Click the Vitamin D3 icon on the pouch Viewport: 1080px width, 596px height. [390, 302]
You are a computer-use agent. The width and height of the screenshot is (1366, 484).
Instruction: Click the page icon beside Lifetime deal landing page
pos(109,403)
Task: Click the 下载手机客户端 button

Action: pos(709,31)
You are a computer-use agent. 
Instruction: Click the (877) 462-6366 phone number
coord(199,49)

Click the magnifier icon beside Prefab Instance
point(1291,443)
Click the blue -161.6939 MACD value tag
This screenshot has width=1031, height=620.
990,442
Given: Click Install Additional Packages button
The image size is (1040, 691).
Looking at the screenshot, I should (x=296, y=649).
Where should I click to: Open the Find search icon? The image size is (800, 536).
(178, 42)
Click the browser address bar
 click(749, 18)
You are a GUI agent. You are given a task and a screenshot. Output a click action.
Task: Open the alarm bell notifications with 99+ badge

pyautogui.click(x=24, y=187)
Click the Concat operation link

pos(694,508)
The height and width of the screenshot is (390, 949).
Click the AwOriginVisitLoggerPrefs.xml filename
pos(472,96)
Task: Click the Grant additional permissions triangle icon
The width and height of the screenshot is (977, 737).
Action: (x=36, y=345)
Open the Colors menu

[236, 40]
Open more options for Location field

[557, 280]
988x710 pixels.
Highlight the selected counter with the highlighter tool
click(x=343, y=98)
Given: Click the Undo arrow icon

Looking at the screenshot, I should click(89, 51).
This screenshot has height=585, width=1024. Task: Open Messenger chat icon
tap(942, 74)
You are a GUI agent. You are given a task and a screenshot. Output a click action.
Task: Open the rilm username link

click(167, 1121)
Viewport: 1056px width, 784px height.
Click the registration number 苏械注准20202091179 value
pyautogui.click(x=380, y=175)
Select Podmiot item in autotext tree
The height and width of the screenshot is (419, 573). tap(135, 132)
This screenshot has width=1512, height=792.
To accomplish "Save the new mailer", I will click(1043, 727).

========

WHAT NEEDS TO BE DONE
Rewrite the listing above with every "icon" changed to "symbol" and everything else left as it is.

RESULT FOR THIS EXERCISE
Click the Vitamin D3 symbol on the pouch Viewport: 1080px width, 596px height. [390, 302]
You are a computer-use agent. The width and height of the screenshot is (1366, 484).
Instruction: Click the page symbol beside Lifetime deal landing page
pos(109,403)
Task: Click the 下载手机客户端 button

Action: pos(709,31)
You are a computer-use agent. 
Instruction: Click the (877) 462-6366 phone number
coord(199,49)

Click the magnifier symbol beside Prefab Instance
point(1291,443)
Click the blue -161.6939 MACD value tag
This screenshot has width=1031, height=620.
990,442
Given: Click Install Additional Packages button
The image size is (1040, 691).
Looking at the screenshot, I should (x=296, y=649).
Where should I click to: Open the Find search symbol? The image size is (800, 536).
(178, 42)
Click the browser address bar
 click(749, 18)
You are a GUI agent. You are given a task and a screenshot. Output a click action.
Task: Open the alarm bell notifications with 99+ badge

pyautogui.click(x=24, y=187)
Click the Concat operation link

pos(694,508)
The height and width of the screenshot is (390, 949).
Click the AwOriginVisitLoggerPrefs.xml filename
pos(472,96)
Task: Click the Grant additional permissions triangle symbol
The width and height of the screenshot is (977, 737).
Action: (x=36, y=345)
Open the Colors menu

[236, 40]
Open more options for Location field

[557, 280]
988x710 pixels.
Highlight the selected counter with the highlighter tool
click(x=343, y=98)
Given: Click the Undo arrow symbol

Looking at the screenshot, I should click(89, 51).
This screenshot has height=585, width=1024. Task: Open Messenger chat symbol
tap(942, 74)
You are a GUI agent. You are given a task and a screenshot. Output a click action.
Task: Open the rilm username link

click(167, 1121)
Viewport: 1056px width, 784px height.
Click the registration number 苏械注准20202091179 value
pyautogui.click(x=380, y=175)
Select Podmiot item in autotext tree
The height and width of the screenshot is (419, 573). tap(135, 132)
This screenshot has width=1512, height=792.
To accomplish "Save the new mailer", I will click(1043, 727).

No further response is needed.